Up to now, CAR-T therapy has been so specifically successful with blood cancers because they’re malignancies of B cells, which CAR T-cells can completely wipe out (it also can eliminate healthy B cells in the process, which can affect a patient’s ability to ward off infections). “The patient may get a sniffle more often, but is otherwise okay,” Dr Bamdad remarked.

But this same approach doesn’t work with solid tumors because they have no B-cell equivalent. It’s been a challenge to find a solid tumor target that is not also present on healthy cells, which, if wiped out, could negatively impact a patient’s chances of survival.

“Our approach is unique in that the CAR-T that we developed binds to the part of MUC1* that is masked on healthy tissue,” she said. “The CAR-T cells very selectively bind to and kill the tumor cells.”

Dr Bamdad also said that MUC1*, which is expressed aberrantly in 95% of breast cancers, 83% of ovarian cancers, 78% of pancreatic cancers, and 71% of lung cancers, is the closest thing there is to a B-cell equivalent in solid tumors.

“If this trial is successful, it will be a major step forward toward CAR-T cures for solid-tumor cancers, which make up 93% of all cancers,” Dr Bamdad added.

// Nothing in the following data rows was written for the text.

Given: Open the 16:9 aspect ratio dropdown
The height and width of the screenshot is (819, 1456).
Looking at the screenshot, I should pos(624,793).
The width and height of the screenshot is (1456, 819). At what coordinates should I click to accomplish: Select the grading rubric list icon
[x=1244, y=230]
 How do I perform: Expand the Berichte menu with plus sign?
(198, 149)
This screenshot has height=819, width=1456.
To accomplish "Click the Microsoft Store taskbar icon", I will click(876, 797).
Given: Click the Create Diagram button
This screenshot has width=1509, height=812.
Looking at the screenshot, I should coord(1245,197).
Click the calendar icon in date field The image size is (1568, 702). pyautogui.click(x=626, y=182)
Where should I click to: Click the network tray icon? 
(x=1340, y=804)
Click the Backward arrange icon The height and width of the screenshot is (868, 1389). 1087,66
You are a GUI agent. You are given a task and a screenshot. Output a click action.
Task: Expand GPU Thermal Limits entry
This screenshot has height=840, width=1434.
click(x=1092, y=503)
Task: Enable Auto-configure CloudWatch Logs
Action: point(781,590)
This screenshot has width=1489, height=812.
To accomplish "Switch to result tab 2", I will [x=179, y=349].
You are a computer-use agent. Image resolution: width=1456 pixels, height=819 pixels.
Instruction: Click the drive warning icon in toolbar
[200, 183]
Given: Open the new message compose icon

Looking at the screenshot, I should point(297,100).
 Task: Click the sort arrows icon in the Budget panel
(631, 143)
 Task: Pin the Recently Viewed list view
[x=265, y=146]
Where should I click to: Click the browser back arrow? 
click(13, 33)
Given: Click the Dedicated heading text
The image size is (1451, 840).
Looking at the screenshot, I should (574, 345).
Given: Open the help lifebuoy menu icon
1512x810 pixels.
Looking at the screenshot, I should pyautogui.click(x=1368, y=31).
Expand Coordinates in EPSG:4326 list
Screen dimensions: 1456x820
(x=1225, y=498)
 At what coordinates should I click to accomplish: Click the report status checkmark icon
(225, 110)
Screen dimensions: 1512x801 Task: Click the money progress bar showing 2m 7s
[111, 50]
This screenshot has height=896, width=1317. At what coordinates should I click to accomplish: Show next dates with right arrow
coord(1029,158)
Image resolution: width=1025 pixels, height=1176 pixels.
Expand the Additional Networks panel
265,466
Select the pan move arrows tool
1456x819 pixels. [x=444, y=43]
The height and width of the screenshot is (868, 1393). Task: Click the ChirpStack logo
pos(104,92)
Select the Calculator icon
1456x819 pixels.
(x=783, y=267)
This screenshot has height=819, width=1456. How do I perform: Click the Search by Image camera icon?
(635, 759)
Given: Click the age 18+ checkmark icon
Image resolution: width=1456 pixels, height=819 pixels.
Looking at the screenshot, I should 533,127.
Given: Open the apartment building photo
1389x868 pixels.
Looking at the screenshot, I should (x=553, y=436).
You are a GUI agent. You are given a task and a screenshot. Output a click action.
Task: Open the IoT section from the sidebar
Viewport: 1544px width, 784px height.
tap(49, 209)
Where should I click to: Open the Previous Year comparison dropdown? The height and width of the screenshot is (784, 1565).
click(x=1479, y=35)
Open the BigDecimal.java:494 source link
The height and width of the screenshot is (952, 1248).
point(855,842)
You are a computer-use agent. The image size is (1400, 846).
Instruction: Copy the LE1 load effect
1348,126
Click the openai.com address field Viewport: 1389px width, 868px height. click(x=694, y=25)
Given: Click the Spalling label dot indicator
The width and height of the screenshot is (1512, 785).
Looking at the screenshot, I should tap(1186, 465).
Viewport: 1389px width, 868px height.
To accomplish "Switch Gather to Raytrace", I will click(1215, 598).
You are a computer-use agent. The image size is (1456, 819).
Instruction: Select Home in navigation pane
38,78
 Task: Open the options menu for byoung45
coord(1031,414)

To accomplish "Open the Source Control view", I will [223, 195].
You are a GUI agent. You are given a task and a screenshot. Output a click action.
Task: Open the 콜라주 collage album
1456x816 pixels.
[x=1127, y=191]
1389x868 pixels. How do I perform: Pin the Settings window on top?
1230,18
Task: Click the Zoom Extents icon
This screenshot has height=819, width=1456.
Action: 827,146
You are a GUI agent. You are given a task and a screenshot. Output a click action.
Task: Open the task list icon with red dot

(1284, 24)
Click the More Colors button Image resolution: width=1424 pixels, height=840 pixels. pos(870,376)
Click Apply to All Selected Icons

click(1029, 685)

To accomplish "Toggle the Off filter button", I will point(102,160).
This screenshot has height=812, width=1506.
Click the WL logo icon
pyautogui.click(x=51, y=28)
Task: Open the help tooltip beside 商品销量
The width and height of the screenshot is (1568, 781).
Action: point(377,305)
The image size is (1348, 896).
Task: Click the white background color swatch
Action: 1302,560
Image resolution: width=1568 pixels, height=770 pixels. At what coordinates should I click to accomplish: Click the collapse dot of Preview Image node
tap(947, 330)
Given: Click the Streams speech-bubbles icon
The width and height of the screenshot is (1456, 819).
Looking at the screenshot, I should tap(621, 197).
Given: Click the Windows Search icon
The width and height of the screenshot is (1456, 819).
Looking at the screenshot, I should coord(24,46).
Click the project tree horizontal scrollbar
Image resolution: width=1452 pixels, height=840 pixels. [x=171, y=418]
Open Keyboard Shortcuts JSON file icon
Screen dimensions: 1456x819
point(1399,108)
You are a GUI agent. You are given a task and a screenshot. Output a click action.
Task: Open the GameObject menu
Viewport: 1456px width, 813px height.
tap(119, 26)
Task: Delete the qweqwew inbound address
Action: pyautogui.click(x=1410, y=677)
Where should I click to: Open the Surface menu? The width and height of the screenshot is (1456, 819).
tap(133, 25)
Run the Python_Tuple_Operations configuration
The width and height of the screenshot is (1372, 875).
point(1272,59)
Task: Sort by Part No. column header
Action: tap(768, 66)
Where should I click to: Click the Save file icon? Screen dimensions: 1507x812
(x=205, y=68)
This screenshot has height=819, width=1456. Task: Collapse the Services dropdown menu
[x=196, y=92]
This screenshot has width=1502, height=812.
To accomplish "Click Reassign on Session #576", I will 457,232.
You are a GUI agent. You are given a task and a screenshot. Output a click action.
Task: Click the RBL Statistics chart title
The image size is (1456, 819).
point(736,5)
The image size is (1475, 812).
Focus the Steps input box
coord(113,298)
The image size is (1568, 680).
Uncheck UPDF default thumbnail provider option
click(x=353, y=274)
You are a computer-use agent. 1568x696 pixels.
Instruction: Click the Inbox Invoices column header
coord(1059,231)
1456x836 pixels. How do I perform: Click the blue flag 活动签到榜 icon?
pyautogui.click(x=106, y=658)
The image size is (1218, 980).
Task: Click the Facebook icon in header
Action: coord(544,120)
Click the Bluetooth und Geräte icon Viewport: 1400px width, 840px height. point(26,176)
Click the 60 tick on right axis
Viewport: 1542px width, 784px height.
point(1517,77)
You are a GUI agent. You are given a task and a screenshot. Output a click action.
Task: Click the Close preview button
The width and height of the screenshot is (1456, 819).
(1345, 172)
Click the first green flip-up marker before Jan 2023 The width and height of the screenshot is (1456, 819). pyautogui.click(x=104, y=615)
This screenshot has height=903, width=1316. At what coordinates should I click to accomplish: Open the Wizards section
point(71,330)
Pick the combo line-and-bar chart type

Britz said that an obstacle in getting CAR-T therapy to go mainstream is that it’s still seen as being prohibitively expensive — but he remains hopeful that as there are more successes in trials, there will be a parallel effort to bring the cost down. “I think we’re in a paradigm shift in the way that cancer is going to be treated,” he said.

Reference

Bamdad C, Stewart A, Huang P, Smagghe B, Moe S, Swanson T, Jeon T, Page D, Mathavan K, Grant T, Herrup R. Poster presented at: the 34th Annual Meeting & Preconference Programs (SITC 2019); November 6–10, 2019; National Harbor, MD. Abstract P150.